僕たちはそんな彼らを尻目に、飛び立った。
≪じゃあ予定通り南側から探索して行こうか≫
「おー」
「ウチの飛行速度はそんなに変わっとらんけえ、またフーちゃんのお世話になる」
「まかちょけぇ!」
一応、何日か村に泊まれるように、お金は持って行く。調べる範囲が広いからねえ。いちいちダンジョンまで帰還してたら、時間がもったいない。山の麓にある村を拠点にしたいところだ。
2時間弱くらいかな、ボ・ヤウダジーア山脈の端っこに到着。たぶんまだ朝の7時辺りだと思う。僕はラジコンサイズに分散して、探索範囲を広げるよー。といっても7機程度なんだけど。3機ずつ僕らの左右に分散して行く。
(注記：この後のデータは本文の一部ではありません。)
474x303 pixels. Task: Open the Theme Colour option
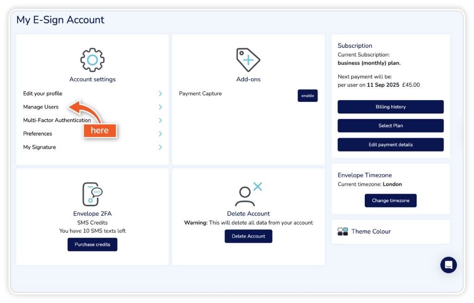371,232
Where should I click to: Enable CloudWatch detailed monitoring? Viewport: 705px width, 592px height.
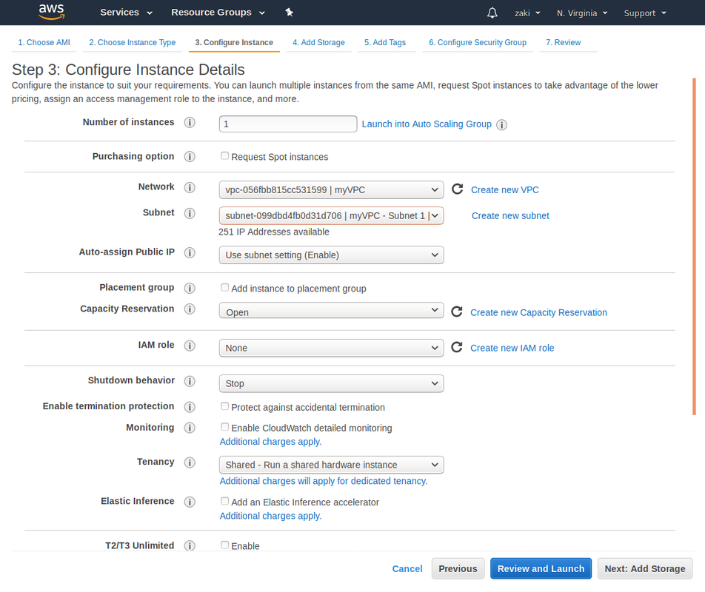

最初は村を回って、ドラゴンの目撃情報なんかを集めるかって話もあったんだけど、そんなこと言われたら村の人も不安になるだろうからね。ソレはやめることにしたんだ。
目撃情報があったら、王様の所にも情報が来てそうだしさ。でもそういう話は言ってなかったので、直近で見た人はいないんだろう。冒険者ギルドには通信手段があるっぽいし、目撃情報はないと思われる。
たまに見かける魔物を狩りながら探索を進めてるけど、時間かかりそうだねえ。
ちなみにオーガはソコソコなサイズの魔石持ってるから、いたら速攻でいただきたいと思いまーす。牛脂緑茶って感じ。ミルキーな甘めの緑茶味。びみょいデス。サイズはクレイジーモンキーより大きかったよ。だけどソロで動いてるのでオイシクはないかも。エネルギー的には群で動くクレイジーモンキーだね。
あとはオークよりは使えそうな魔石、ってくらいのを持ってる動物系かな。ヤギとかカモシカみたいなヤツ。強そうな角が付いてて、デッカかった。アニメで山の神様に任命されてそうな、さ。
鳥とか虫のはゴブリンサイズの魔石なので即消費しといた。
「いないする」
「探すんは時間かかるもんじゃろ?」
なにか手掛かりになるようなことが聞けないかと思って、フラムブチョーに聞いてみるものの特にないみたい。
強いて挙げるなら怠け者らしい。
ドラゴンはカッコいいので、ワワンパァダンジョンにも欲しいっていう理由だったのに。
怠け者なのか。
常闇って中二カッチョイイ名前なのに。
怠け者なんだ。
「ドラゴンの怠け者かあ……長寿の怠け者は人からしたら、動かんようなもんじゃないんかねえ」
ソレ、ドラゴンの置物でいいんじゃないかなー?
「なにか、埋もれる、してる、かも」
≪難易度が上がった気がする≫
<ところがドッコイ、見つけたよ。こちらAWACSヘヴンアイズ。山脈中央辺りの火口湖にて、ブルードラゴンの常闇と思しき個体を発見。全機合流されたし>
別に急がなくていいって言われたけど、その理由が寝てるからだって。グーグー寝てんだって。ペチペチしても起きなかったから、ベッチンベッチンしたそうなんだけど、起きないんだって。
これが──常闇。グータラドラゴンの実態かあ。